◆ **EXERCISE DIRECTIONS**: Reproduce word for word the records from the line containing "Given: Click the browser Home icon" through the end, both ends included, without the pictures.

◆ **STORED DATA**:

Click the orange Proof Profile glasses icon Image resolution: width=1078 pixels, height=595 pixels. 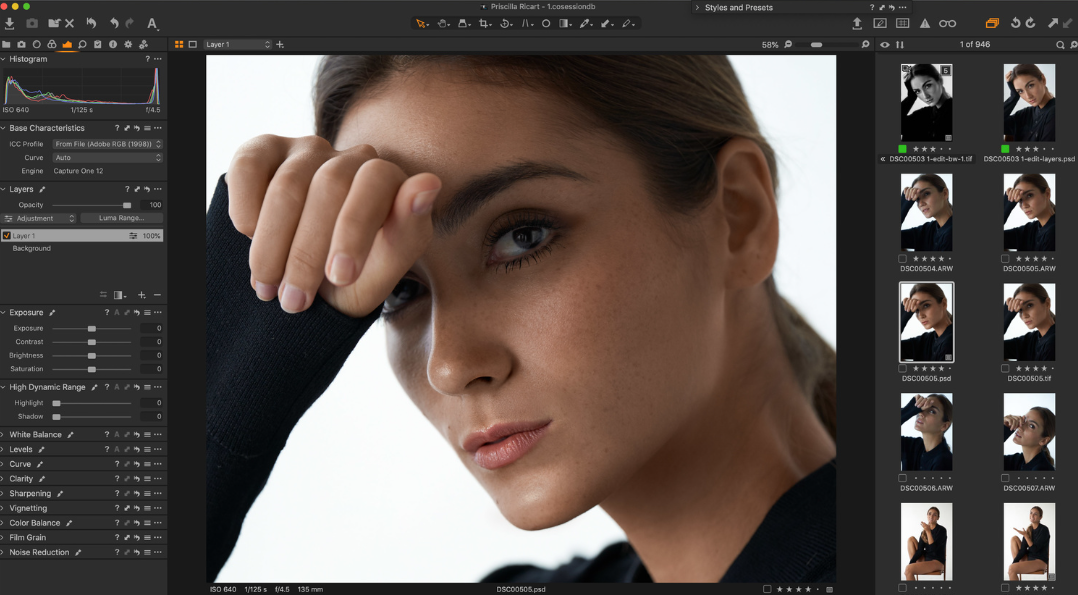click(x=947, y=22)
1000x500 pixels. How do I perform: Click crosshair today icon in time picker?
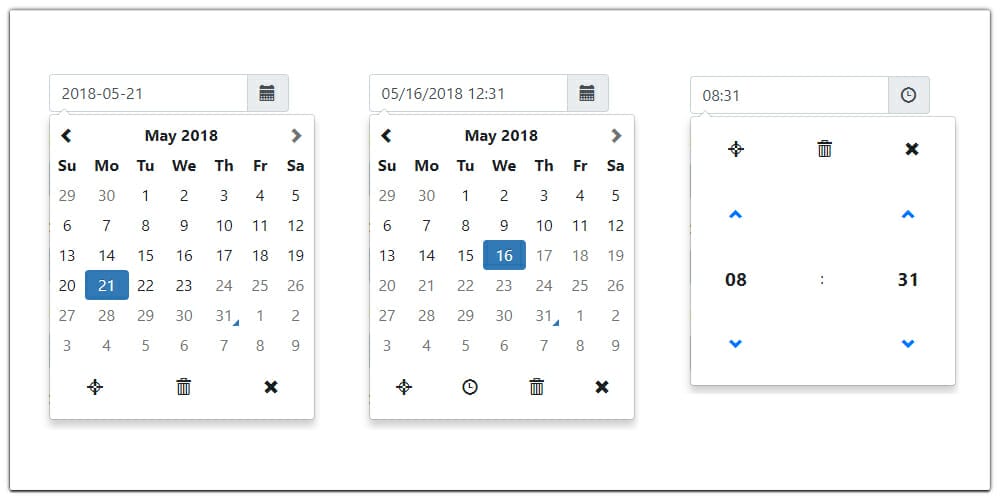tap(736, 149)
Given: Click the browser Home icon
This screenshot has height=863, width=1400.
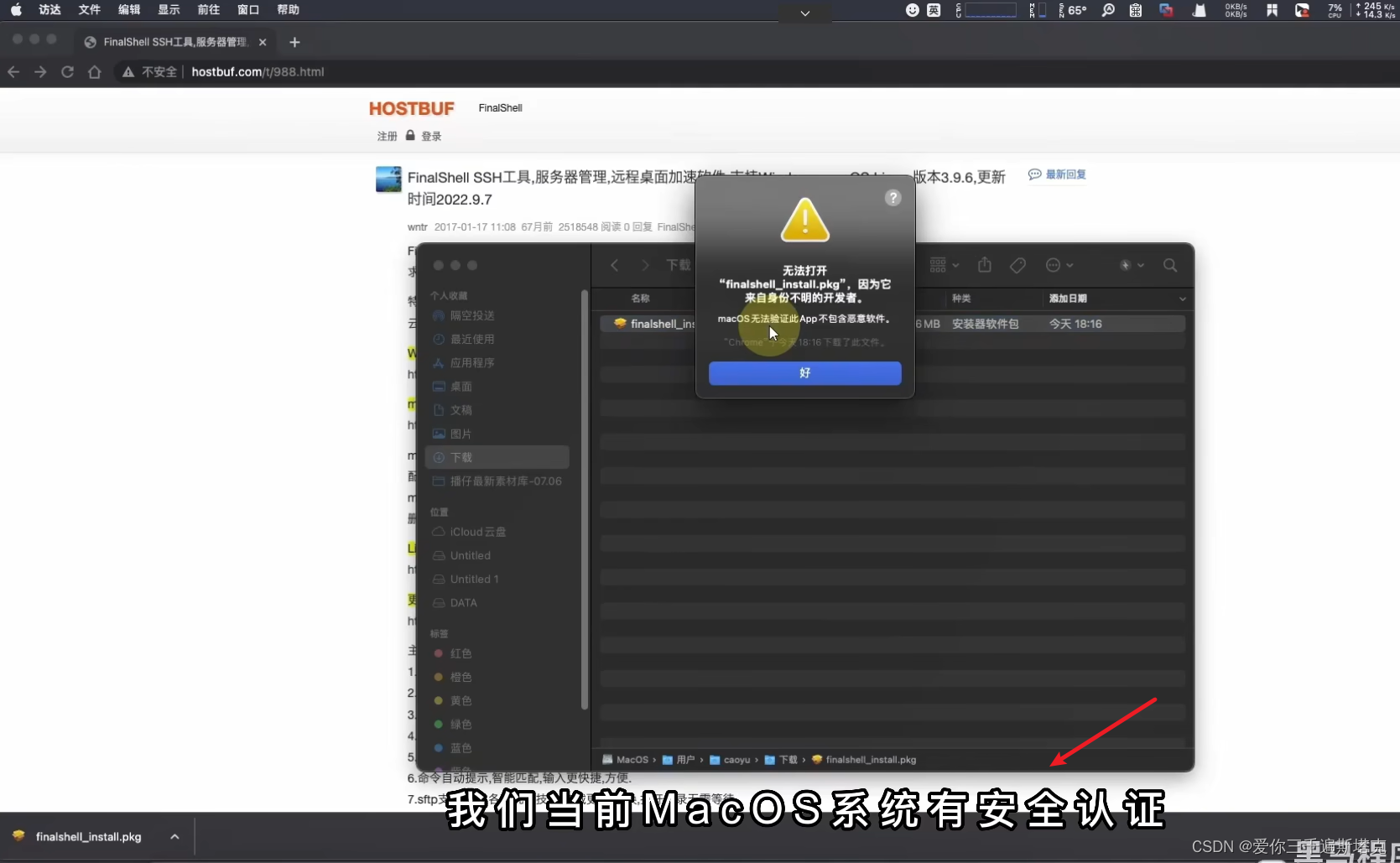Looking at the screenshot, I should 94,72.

◆ **TASK RESULT**:
Given: Click the browser Home icon
This screenshot has height=863, width=1400.
Looking at the screenshot, I should 94,72.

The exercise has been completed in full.